> TASK DIRECTIONS
Look for the line that has "Click the Cloud Monitor section header" in the material below; please repeat it and every line after it, exactly, up to and including the line that has "The height and width of the screenshot is (514, 800).", and nothing else.

> MATERIAL SUPPLIED
________________________________________
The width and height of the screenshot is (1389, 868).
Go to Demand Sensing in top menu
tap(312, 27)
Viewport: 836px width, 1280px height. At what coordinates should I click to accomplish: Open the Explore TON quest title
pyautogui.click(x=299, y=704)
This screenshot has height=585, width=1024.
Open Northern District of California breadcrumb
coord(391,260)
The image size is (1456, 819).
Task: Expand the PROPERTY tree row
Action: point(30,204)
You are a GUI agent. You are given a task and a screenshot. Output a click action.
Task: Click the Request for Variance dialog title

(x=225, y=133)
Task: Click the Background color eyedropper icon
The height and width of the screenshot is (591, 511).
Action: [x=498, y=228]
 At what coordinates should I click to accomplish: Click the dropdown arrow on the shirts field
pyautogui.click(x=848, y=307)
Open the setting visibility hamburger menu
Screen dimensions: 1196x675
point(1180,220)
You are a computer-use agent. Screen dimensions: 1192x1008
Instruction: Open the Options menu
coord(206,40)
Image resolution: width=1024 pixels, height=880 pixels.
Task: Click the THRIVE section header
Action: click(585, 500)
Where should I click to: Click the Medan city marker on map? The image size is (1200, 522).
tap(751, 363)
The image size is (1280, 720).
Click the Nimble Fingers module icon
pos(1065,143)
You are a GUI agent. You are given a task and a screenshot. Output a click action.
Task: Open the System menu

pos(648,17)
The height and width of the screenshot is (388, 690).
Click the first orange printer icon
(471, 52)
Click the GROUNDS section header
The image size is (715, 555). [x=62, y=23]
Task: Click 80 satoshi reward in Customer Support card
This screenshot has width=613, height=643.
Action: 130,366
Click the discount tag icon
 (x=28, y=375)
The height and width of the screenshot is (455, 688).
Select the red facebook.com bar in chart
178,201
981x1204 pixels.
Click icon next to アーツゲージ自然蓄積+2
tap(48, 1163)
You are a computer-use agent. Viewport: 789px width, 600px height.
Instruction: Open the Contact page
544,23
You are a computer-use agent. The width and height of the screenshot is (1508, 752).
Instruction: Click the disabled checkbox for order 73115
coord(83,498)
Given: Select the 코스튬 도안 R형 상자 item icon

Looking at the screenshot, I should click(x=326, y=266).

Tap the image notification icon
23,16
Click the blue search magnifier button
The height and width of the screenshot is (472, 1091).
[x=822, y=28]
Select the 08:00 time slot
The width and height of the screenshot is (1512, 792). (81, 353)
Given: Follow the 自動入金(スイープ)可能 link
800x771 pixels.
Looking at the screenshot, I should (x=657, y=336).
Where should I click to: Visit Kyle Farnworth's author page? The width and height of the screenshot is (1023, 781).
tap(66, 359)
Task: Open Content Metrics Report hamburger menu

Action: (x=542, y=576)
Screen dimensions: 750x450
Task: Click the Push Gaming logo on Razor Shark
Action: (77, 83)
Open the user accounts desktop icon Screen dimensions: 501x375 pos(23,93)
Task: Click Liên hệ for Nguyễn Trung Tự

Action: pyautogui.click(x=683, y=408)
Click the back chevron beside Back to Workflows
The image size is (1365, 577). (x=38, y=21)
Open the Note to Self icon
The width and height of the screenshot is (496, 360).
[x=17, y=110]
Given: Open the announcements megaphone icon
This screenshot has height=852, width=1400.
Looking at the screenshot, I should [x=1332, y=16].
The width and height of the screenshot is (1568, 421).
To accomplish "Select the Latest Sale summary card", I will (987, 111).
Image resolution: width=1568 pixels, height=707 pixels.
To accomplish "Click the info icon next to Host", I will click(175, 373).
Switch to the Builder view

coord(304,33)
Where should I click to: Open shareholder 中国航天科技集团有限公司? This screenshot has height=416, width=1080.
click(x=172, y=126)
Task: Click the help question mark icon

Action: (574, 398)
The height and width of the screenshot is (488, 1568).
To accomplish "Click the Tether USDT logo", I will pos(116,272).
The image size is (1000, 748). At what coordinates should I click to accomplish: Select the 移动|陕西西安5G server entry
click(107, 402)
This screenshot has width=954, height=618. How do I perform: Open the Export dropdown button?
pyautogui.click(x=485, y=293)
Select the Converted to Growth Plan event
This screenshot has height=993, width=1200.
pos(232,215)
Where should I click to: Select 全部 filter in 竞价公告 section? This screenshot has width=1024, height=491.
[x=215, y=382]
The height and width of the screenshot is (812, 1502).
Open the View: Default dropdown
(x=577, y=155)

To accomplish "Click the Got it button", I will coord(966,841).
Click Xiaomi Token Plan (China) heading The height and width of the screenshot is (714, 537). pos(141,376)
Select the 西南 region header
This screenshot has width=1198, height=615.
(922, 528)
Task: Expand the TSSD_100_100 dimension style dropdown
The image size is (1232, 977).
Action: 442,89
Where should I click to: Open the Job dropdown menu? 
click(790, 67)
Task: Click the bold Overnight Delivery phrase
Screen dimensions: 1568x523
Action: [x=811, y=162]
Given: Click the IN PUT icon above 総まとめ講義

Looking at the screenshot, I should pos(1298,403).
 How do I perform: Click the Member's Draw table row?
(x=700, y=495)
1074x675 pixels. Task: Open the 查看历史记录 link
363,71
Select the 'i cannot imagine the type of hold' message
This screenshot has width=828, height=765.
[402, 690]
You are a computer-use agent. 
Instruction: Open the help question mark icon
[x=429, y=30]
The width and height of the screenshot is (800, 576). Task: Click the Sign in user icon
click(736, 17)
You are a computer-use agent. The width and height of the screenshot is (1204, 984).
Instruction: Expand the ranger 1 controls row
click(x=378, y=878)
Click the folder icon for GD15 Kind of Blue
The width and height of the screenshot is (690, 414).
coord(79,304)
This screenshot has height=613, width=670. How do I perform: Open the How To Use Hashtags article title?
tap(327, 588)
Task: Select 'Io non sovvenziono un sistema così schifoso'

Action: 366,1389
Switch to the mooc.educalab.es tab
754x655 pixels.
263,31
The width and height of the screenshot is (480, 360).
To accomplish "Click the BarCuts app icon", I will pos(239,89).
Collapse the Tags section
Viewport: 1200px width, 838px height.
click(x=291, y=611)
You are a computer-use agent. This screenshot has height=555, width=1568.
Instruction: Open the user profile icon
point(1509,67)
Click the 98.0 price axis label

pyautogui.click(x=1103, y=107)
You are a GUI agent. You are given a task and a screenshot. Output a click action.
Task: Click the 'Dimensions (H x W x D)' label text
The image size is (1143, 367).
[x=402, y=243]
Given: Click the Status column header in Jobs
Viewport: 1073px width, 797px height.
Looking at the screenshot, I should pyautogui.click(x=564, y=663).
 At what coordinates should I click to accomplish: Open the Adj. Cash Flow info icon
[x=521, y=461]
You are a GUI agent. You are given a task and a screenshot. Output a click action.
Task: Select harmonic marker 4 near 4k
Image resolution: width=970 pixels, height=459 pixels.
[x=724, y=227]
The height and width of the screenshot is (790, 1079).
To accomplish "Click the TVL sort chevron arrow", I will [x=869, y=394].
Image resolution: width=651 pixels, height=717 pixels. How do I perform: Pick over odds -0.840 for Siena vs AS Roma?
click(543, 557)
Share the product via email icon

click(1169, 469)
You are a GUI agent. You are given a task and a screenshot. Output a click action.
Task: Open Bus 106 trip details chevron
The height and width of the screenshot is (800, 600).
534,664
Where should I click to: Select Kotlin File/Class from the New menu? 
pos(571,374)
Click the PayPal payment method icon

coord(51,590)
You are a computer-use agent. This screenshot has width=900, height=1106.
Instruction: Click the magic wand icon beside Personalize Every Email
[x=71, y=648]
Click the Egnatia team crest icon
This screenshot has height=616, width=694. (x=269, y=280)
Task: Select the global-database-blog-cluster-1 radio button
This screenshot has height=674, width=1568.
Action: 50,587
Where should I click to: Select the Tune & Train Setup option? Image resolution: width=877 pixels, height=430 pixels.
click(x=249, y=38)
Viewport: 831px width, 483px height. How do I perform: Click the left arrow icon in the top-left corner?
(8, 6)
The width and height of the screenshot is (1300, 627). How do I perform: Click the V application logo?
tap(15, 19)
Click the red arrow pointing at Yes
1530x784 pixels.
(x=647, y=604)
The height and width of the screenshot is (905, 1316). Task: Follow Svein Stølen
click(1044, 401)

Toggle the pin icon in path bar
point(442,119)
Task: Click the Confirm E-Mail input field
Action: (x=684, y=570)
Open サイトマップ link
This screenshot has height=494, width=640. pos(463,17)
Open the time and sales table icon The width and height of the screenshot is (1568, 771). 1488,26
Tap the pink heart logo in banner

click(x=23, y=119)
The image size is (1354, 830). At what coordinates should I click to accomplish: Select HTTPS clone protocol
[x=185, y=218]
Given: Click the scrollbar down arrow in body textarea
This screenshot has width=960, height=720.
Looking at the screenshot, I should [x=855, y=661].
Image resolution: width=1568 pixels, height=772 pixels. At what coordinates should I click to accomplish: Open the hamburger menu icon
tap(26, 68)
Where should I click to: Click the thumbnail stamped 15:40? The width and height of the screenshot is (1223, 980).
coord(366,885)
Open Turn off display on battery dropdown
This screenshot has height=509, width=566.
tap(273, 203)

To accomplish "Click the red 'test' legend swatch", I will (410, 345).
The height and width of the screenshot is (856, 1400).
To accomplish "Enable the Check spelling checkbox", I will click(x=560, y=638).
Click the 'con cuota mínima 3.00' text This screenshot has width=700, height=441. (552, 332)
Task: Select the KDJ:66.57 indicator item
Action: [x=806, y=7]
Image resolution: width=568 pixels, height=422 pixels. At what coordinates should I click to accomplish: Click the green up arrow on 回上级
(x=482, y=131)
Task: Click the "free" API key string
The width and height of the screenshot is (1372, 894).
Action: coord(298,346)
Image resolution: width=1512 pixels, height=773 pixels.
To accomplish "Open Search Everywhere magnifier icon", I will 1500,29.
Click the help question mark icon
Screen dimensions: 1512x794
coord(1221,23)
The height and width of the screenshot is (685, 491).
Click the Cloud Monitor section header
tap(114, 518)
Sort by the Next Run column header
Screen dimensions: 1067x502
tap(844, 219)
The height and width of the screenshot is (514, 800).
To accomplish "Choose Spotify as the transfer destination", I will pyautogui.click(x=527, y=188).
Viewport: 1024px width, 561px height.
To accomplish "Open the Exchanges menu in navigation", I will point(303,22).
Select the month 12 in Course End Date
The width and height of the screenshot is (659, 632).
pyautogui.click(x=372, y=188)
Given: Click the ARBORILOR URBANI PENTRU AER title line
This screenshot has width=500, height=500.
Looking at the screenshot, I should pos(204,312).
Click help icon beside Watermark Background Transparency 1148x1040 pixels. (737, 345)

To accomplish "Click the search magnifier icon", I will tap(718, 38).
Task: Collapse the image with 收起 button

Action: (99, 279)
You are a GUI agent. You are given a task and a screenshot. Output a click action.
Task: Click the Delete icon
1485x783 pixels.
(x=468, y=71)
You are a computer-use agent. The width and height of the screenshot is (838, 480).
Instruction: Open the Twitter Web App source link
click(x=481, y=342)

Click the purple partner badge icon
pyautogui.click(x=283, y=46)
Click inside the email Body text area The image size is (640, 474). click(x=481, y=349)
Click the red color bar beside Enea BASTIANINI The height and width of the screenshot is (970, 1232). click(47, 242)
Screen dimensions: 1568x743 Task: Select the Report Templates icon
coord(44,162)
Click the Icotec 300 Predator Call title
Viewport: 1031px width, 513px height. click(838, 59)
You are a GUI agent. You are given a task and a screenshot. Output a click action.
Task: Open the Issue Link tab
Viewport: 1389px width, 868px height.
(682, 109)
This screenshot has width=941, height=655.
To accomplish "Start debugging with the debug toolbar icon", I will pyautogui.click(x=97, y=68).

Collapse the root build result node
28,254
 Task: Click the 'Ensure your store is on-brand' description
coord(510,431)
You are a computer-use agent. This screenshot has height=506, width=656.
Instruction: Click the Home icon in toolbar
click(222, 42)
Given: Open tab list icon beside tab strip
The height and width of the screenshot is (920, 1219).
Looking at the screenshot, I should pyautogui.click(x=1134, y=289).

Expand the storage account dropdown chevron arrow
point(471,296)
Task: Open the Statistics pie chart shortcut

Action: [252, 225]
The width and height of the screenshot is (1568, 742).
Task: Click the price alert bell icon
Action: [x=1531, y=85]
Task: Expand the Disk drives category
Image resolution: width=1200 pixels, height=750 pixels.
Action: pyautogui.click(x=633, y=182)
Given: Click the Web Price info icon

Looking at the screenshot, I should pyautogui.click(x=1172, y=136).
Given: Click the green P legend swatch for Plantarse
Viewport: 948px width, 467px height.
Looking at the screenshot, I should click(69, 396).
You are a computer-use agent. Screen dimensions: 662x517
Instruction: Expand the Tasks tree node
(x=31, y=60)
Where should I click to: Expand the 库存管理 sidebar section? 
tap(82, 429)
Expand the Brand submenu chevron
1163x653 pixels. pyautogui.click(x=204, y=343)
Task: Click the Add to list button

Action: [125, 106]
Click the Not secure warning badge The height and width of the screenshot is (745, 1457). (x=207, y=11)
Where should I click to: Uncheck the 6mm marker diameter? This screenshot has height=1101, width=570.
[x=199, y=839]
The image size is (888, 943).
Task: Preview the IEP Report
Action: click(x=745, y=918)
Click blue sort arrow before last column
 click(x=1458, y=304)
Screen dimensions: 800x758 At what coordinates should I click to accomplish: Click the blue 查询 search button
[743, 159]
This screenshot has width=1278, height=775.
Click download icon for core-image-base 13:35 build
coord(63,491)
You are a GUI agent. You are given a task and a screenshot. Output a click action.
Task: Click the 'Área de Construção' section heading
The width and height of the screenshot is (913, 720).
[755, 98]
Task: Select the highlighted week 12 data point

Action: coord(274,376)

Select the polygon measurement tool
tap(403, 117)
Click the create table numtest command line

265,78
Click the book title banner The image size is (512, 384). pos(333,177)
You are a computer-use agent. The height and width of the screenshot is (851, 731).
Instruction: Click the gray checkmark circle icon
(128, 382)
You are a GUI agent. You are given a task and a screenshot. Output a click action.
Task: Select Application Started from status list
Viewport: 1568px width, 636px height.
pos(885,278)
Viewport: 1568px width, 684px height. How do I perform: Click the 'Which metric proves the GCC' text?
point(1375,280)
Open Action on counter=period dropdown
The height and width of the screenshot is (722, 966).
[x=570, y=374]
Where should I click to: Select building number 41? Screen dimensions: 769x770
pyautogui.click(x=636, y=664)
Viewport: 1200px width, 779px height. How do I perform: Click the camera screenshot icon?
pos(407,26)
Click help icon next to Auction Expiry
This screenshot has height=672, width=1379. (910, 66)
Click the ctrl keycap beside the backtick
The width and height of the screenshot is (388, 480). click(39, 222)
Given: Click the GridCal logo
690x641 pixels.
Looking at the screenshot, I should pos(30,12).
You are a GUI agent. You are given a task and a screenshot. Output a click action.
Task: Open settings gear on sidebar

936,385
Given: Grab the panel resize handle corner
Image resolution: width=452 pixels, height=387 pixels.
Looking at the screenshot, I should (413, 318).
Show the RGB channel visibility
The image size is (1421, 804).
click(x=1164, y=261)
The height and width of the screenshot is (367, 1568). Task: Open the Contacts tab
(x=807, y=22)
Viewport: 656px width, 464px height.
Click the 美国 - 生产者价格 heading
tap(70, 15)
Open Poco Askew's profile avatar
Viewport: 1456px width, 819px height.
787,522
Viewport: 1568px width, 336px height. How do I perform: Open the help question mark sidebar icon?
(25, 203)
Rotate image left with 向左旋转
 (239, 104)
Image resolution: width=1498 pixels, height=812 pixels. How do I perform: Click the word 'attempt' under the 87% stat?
________________________________________
> WRITTEN REPLY
Click the Cloud Monitor section header
tap(114, 518)
Sort by the Next Run column header
Screen dimensions: 1067x502
tap(844, 219)
The height and width of the screenshot is (514, 800).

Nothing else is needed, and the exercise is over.